Background
In 2022, the Employment Appeal Tribunal (EAT) held that a settlement agreement could not waive future claims which had not arisen between the parties at the time the settlement agreement was entered into.
The Court of Session has held that a settlement agreement can be used to settle future claims which are unknown to the employee at the time of entering into the agreement, provided that the potential claim is identified within the agreement. Bathgate v Technip Singapore PTE Ltd [2023] CSIH 48
In 2022, the Employment Appeal Tribunal (EAT) held that a settlement agreement could not waive future claims which had not arisen between the parties at the time the settlement agreement was entered into.

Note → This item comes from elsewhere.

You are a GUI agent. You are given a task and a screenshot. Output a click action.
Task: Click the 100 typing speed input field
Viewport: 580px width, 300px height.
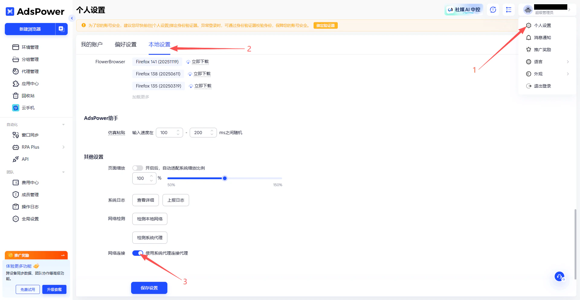168,133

Mr Bathgate, who was employed by Technip Singapore Ltd (Technip) for twenty years, accepted voluntary redundancy and entered into a settlement agreement in January 2017. The agreement stated that he would not bring any claims waived within it, including any claim for age discrimination under s.120 of the Equality Act 2010 (EqA).
As part of his voluntary redundancy package, Mr Bathgate was under the impression that he would receive both an "enhanced redundancy and notice payment" and an "additional payment". However, the additional payment was calculated in accordance with a collective agreement, which meant that he was not eligible as he was aged 61 at the time he entered into the settlement agreement. Shortly after learning this in June 2017, he brought an age discrimination claim in the Employment Tribunal (ET).
Mr Bathgate argued that under s.147 of the EqA, the "particular complaint" to which a valid settlement agreement must refer, could not include post-settlement claims. The ET disagreed and found that the waiver covered claims whether they were known at the time of entering into the settlement agreement or not. Although the age discrimination claim was a future claim, it had been identified in clear and unequivocal terms in the settlement agreement. The EAT however, held that the legislation did not allow any future claims to be waived under the settlement agreement.
The Court found that the EAT's interpretation of the legislation was incorrect, as it would render any settlement of all claims and potential claims impossible. They differentiated this case from an earlier case (University of East London v Hinton [2005] ICR 1260) because in Hinton, the settlement agreement attempted to settle "all claims in all jurisdictions", which was not specific enough to meet the requirements of a "qualifying compromise contract" under s147 EqA. However in this case, the settlement agreement specifically referred to age discrimination and the relevant legislation and therefore met the requirements under s147 EqA. The Court of Session upheld Technip's appeal on the grounds that the jurisdiction of the tribunal was excluded by the terms of the settlement agreement.
Although this decision is not binding on ETs and the EAT in England and Wales, it will be viewed as very persuasive and we can expect tribunals to follow it. It has now given clarity for employers on the position of relying on settlement agreements to waive future claims, which will be welcomed. General waivers of all claims continue to be ineffective, but settlement agreements which are clearly drafted detailing possible future claims which the employer wants to exclude can be enforceable.
UK employers should ensure that they continue to include specific descriptions of the claims which they are seeking employees to waive in their settlement agreements, ideally including references to the specific legislation under which those claims can be brought. This applies to both current claims and any future claims of which the parties may not yet be aware.